I thought I’d close out the week with a little linkaround, sharing some liturgical thoughts and reading that you might find interesting.
First off, on November 23, the fifth and final installment in the series by theologians John Cavadini, Mary Healy, Thomas Weinandy on the liturgical reforms of the Second Vatican Council, entitled, “The Way Forward from the Theological Concerns with the TLM Movement,” was published in Notre Dame’s Church Life Journal (CLJ). Yesterday, they published the whole thing as one full article. So if you haven’t read it yet—or want to read it again—you can read it in its entirety there.
Additionally, I wrote two posts responding to issues raised in the series, “Does the Reformed Mass betray Vatican II?” and “Traditionalism and Catholicism often don’t mix.” The first article deals with responding to critics of the Vatican II liturgy, who argue that the reformed Roman Rite is unfaithful to the Vatican II Constitution on the Liturgy, Sacrosanctum Concilium. I write about the role German theologian Klaus Gamber played in developing the revisionist anti-reform narrative, especially through his disciple Joseph Ratzinger, the future Pope Benedict XVI. The second piece digs deeper into Gamber’s work and how many of his ahistorical and non-traditional claims are still being used by traditionalists today, including in the Mass of the Ages series of films.

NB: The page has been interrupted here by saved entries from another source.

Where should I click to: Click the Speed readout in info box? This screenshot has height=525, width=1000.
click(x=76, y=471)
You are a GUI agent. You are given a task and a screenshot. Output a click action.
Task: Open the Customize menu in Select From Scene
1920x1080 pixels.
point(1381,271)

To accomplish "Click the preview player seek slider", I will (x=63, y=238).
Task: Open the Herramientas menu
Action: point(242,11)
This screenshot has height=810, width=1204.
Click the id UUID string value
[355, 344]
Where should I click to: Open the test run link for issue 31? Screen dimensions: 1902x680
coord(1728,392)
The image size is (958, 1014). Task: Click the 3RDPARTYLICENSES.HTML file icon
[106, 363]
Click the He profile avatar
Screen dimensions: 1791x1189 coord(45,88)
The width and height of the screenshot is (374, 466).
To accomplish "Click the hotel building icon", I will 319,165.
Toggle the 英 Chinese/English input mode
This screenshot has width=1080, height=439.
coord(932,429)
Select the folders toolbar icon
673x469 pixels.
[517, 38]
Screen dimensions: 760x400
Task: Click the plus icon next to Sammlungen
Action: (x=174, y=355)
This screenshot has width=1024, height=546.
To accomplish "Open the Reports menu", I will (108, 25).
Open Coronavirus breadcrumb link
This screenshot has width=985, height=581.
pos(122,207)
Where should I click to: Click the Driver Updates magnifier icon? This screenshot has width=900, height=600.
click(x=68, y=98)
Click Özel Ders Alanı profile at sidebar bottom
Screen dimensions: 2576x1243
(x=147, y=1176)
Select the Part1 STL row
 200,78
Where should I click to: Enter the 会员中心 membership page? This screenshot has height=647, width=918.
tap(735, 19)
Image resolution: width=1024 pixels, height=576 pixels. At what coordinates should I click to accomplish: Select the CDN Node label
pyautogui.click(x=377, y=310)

The fifth installment of the CLJ series was very strong, it highlighted many of the dangers that made Traditionis Custodes necessary. It also offers some suggestions for carrying out and enriching the liturgical renewal of Vatican II. But I want to highlight one passage offering advice that I hope the US bishops will heed as they carry out the Eucharistic Revival (emphasis added):
The faithful need to be reawakened to the eschatological orientation of the liturgy itself and of the Christian life—to the fact that we are not at home in this world but are only sojourners, eagerly awaiting the coming of our King and the transformation of the whole cosmos. On that day we will be fully in communion with him, and so share perfectly in his risen glory, and thus be conformed into his true likeness as the Father’s Spirit-transformed children. The Eucharistic Revival promoted by the bishops will have limited success if it focuses too narrowly on getting the faithful to believe in the real presence of Christ in the Eucharist, without grounding it in the liturgy as a whole and in the all-encompassing divine mystery into which the liturgy leads us. Sufficient time and theological preparation are needed for such mystagogical catechesis to be fruitful. We suggest that adult classes be offered in parishes and that Sunday homilies attend to this for a designated period of time each year, in conjunction with the Eucharistic Revival.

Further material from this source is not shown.